Georgia has “autonomy” from the U.S. in foreign policy issues and although in overall there “is concurrence of opinions”, differences also exist including over Kosovo, President Saakashvili said on June 7, adding that the U.S. has never “pushed” Georgia to follow its suit in recognition of Kosovo.
He made remarks during a meeting with a group of teachers and school students, when in his lengthy speech he again touched upon a visit of U.S. Secretary of State Hillary Clinton to Georgia and compared Russia and the United States. He said notion that the U.S. and Russia were same for Georgia was completely wrong.
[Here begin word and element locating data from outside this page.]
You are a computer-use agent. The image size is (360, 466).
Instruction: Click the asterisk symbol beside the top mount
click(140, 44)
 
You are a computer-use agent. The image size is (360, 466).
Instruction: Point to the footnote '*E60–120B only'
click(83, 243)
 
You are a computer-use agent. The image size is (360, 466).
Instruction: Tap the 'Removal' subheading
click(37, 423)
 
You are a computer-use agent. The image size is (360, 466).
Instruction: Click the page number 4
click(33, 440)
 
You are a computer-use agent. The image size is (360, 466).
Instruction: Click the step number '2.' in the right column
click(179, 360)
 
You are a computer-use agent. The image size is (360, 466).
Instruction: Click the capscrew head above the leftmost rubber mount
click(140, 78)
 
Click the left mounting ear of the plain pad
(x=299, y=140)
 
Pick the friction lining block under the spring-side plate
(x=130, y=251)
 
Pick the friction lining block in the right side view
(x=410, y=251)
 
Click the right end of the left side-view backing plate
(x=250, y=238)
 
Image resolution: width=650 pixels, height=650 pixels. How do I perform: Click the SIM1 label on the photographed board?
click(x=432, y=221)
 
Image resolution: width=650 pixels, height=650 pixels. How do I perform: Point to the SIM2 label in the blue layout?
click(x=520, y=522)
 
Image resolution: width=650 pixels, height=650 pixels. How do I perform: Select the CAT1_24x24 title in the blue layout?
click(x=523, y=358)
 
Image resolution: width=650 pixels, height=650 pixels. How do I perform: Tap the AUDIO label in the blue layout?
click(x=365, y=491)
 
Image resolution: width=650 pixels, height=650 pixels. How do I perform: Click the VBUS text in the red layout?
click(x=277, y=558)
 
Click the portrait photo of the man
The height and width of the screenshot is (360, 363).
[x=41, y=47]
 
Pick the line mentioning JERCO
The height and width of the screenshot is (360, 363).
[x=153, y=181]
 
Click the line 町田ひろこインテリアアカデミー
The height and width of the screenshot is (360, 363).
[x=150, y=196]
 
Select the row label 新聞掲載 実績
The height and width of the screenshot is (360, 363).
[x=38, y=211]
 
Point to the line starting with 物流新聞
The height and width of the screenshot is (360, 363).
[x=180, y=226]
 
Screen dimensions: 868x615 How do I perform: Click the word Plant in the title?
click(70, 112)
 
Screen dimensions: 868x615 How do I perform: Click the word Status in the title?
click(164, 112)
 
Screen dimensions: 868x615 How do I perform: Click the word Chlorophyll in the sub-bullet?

“The U.S. speaks about development of our army, need for liberation of our territories… that there should be freedom and democracy in Georgia – something that is opposed by Russia,” Saakashvili said.
“In foreign policy we have autonomy… and [the U.S.] never dictates us what to do,” he said.
“The United States recognized Kosovo, but Georgia did not recognize Kosovo’s independence and [the U.S.] has never pushed us to do that. We believe that Kosovo’s independence was not a right [decision] from the point of view of international law and also from the point of view of our situation,” Saakashvili said.
“Unlike Russia, America gives you an opportunity to have your freedom and your policy and to take decisions yourself. And the most important is that it [the U.S.] wants you to be successful and developed,” he said.